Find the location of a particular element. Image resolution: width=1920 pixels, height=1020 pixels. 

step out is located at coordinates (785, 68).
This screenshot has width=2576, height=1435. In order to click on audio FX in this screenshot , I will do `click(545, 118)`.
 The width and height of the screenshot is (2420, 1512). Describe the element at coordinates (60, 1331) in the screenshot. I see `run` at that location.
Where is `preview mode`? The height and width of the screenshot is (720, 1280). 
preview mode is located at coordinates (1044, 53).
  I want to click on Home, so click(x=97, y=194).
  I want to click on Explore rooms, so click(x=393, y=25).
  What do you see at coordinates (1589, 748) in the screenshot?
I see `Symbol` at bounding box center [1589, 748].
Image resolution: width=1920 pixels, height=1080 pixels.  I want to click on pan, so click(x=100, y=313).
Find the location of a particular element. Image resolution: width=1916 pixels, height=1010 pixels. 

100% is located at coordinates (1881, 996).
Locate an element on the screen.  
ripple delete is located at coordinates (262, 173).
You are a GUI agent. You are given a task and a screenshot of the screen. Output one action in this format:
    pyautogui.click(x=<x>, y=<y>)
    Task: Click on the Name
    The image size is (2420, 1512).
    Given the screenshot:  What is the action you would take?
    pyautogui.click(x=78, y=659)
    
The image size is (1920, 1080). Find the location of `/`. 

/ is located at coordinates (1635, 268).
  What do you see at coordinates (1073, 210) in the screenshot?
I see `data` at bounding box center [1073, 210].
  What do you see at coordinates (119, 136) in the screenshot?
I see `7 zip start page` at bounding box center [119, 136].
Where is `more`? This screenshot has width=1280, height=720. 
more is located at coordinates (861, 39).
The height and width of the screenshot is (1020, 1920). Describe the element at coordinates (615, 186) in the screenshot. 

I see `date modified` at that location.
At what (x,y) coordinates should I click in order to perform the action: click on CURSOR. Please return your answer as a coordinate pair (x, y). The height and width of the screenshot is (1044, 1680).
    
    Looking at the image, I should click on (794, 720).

■ ■ ■

**What to do:**
How many lines in the entries above contain the word "more"? Reply with the number alone.

**Right answer:**
2